----- Material to process -----

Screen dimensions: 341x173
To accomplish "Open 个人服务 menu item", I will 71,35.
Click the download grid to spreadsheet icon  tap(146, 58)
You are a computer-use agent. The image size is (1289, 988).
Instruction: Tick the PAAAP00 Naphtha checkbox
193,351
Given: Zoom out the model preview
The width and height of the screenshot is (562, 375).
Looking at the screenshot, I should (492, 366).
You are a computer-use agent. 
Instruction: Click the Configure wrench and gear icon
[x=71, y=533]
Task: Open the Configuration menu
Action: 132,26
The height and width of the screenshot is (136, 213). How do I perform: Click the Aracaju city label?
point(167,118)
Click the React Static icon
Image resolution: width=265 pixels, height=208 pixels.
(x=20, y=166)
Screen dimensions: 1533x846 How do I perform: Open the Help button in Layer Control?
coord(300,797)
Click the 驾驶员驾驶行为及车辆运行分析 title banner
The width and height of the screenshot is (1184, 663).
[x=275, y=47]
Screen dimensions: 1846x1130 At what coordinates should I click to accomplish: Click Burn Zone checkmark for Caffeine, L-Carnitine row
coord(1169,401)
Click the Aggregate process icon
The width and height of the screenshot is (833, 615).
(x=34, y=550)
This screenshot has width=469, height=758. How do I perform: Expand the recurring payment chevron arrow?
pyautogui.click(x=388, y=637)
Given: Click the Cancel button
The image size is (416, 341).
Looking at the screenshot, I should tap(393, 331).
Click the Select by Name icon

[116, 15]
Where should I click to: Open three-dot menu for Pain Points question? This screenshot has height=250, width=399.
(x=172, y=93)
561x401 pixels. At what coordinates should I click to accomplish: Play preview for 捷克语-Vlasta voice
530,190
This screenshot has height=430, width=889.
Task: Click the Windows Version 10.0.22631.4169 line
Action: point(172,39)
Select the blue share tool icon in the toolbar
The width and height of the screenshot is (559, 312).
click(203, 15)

-----

Your assignment
Filter the entries above down to the lines that hold the word "agent", and copy those lines.

Solved problem
You are a computer-use agent. The image size is (1289, 988).
You are a computer-use agent. 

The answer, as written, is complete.